Dataset excerpts:
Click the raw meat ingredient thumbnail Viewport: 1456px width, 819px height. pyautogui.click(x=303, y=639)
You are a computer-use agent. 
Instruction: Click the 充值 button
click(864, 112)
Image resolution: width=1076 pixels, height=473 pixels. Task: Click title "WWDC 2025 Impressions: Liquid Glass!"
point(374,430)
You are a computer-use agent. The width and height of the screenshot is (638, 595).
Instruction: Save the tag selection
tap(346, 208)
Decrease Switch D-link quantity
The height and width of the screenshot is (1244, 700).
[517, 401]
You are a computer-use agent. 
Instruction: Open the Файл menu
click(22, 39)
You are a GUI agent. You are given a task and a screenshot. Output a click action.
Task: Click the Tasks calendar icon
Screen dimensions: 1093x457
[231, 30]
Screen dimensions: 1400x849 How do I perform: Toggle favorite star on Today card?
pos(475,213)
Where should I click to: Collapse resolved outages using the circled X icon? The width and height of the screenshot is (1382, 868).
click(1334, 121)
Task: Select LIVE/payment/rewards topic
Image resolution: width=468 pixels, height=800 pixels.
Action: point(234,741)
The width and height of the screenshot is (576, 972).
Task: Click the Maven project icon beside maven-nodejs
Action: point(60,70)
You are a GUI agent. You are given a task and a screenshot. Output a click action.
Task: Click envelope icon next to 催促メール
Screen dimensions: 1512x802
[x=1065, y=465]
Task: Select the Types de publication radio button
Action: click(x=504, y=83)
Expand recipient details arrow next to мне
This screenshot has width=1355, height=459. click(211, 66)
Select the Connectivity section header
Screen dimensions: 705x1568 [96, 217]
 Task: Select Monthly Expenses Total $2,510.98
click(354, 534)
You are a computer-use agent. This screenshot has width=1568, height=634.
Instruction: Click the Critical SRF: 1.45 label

- [TASK REQUIREMENTS]:
Keeping every line exactly as it is, retype the entries shown above.

- [RESULT OF THIS EXERCISE]:
Click the raw meat ingredient thumbnail Viewport: 1456px width, 819px height. pyautogui.click(x=303, y=639)
You are a computer-use agent. 
Instruction: Click the 充值 button
click(864, 112)
Image resolution: width=1076 pixels, height=473 pixels. Task: Click title "WWDC 2025 Impressions: Liquid Glass!"
point(374,430)
You are a computer-use agent. The width and height of the screenshot is (638, 595).
Instruction: Save the tag selection
tap(346, 208)
Decrease Switch D-link quantity
The height and width of the screenshot is (1244, 700).
[517, 401]
You are a computer-use agent. 
Instruction: Open the Файл menu
click(22, 39)
You are a GUI agent. You are given a task and a screenshot. Output a click action.
Task: Click the Tasks calendar icon
Screen dimensions: 1093x457
[231, 30]
Screen dimensions: 1400x849 How do I perform: Toggle favorite star on Today card?
pos(475,213)
Where should I click to: Collapse resolved outages using the circled X icon? The width and height of the screenshot is (1382, 868).
click(1334, 121)
Task: Select LIVE/payment/rewards topic
Image resolution: width=468 pixels, height=800 pixels.
Action: point(234,741)
The width and height of the screenshot is (576, 972).
Task: Click the Maven project icon beside maven-nodejs
Action: point(60,70)
You are a GUI agent. You are given a task and a screenshot. Output a click action.
Task: Click envelope icon next to 催促メール
Screen dimensions: 1512x802
[x=1065, y=465]
Task: Select the Types de publication radio button
Action: click(x=504, y=83)
Expand recipient details arrow next to мне
This screenshot has width=1355, height=459. click(211, 66)
Select the Connectivity section header
Screen dimensions: 705x1568 [96, 217]
 Task: Select Monthly Expenses Total $2,510.98
click(354, 534)
You are a computer-use agent. This screenshot has width=1568, height=634.
Instruction: Click the Critical SRF: 1.45 label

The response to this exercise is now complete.